_Consigne A_: Reproduisez à l'identique les lignes de la liste ci-dessous, depuis celle qui contient « Club de lectura Entre líneas (164, 429) » jusqu'à celle qui contient « Blog Planta y Alzado (311, 335) », ces deux lignes comprises.

━━━ Extrait du document

L’Argentine vit une crise énergétique aiguë, qui se manifeste par des coupures et un rationnement de l’énergie électrique. Quelques-uns attribuent ce problème à l’augmentation de la demande qui provoque la relance de l’économie et à l’insuffisance des pluies.

 

Mais le président Néstor Kirchner en a rendu responsables les entreprises pétrolières multinationales qui contrôlent la production du pétrole, du gaz et de l’électricité, car l’absence d’investissements a conduit à la crise énergétique actuelle.

 

 De leur côté, les transnationales ont fait pression pour l’augmentation des prix du gaz, de l’électricité et des services en général. Kirchner a refusé pour ne pas affecter davantage les secteurs sociaux frappés par la crise économique. Le Fonds monétaire international, comme toujours, agit aux côtés du capital transnational, allant jusqu’à imposer les hausses de tarifs comme condition de la renégociation des 21,500 millions de dollars US de la dette externe durant les trois prochaines années.

━━━━━━
━━━ Liste fournie

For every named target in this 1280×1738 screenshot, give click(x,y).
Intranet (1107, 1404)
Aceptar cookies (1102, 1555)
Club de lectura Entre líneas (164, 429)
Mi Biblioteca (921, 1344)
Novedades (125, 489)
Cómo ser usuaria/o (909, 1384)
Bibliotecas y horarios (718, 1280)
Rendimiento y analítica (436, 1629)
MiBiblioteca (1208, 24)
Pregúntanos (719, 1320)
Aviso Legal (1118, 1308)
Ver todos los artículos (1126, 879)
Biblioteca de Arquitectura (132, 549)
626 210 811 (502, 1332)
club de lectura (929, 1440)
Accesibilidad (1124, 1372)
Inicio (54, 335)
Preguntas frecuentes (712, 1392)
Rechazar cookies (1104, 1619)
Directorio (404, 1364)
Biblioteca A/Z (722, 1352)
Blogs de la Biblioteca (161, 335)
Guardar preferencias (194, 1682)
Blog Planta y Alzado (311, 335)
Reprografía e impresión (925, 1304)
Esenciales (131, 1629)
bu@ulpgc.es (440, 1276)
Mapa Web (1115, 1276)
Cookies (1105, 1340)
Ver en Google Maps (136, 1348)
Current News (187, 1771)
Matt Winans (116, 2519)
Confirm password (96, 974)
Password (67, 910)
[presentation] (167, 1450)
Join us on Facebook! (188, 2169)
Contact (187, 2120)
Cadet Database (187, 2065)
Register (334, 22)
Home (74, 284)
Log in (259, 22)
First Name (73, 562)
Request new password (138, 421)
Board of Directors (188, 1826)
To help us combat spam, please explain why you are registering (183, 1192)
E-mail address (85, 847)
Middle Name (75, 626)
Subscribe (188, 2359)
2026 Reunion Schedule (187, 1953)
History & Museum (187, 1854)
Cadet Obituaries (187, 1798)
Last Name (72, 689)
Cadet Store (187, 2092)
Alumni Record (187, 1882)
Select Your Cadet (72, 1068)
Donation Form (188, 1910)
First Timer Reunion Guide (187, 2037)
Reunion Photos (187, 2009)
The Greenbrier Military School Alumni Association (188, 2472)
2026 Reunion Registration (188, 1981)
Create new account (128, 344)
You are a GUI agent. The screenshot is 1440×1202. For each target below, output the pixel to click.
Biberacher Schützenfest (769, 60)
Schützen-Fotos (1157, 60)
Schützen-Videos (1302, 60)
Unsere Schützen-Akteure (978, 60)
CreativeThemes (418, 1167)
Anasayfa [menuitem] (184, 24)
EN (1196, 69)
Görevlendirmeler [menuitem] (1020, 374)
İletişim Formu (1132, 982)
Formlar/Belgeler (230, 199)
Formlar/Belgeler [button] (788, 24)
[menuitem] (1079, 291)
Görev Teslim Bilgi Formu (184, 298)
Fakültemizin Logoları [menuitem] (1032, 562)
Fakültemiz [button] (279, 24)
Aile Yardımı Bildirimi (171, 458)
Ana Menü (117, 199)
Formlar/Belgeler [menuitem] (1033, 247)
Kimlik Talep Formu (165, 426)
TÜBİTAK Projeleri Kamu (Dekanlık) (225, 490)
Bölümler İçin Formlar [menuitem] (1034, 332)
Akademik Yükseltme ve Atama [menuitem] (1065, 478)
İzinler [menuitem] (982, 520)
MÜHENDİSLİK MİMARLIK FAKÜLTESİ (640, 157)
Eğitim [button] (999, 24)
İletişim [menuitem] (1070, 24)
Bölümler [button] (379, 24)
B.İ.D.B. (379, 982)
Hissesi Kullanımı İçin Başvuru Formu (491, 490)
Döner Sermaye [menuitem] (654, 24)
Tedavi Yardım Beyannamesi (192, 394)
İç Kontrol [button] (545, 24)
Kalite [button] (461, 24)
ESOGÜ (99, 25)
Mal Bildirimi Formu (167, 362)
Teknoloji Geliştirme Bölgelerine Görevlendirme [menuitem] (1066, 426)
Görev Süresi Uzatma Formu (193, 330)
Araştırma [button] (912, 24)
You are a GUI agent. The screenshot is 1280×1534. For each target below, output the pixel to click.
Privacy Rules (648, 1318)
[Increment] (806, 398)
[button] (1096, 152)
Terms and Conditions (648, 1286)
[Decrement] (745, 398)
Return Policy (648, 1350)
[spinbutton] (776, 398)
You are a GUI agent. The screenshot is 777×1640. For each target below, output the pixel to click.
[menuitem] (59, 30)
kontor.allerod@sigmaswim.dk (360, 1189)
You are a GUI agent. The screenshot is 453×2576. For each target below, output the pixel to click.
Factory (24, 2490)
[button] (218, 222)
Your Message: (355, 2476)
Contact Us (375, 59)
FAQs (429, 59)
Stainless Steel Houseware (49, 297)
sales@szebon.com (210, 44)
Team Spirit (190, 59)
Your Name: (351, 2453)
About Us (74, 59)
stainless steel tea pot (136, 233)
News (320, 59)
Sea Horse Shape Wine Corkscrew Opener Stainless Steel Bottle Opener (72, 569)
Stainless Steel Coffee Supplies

━━━━━━

_Consigne B_: D'après l'extrait sur la crise énergétique argentine, pourquoi Kirchner a-t-il refusé la hausse des prix réclamée par les transnationales ?

_Réponse rédigée A_:
Club de lectura Entre líneas (164, 429)
Mi Biblioteca (921, 1344)
Novedades (125, 489)
Cómo ser usuaria/o (909, 1384)
Bibliotecas y horarios (718, 1280)
Rendimiento y analítica (436, 1629)
MiBiblioteca (1208, 24)
Pregúntanos (719, 1320)
Aviso Legal (1118, 1308)
Ver todos los artículos (1126, 879)
Biblioteca de Arquitectura (132, 549)
626 210 811 (502, 1332)
club de lectura (929, 1440)
Accesibilidad (1124, 1372)
Inicio (54, 335)
Preguntas frecuentes (712, 1392)
Rechazar cookies (1104, 1619)
Directorio (404, 1364)
Biblioteca A/Z (722, 1352)
Blogs de la Biblioteca (161, 335)
Guardar preferencias (194, 1682)
Blog Planta y Alzado (311, 335)

_Réponse rédigée B_: Kirchner a refusé d'augmenter les prix du gaz, de l'électricité et des services en général. Il voulait éviter d'affecter davantage les secteurs sociaux frappés par la crise économique.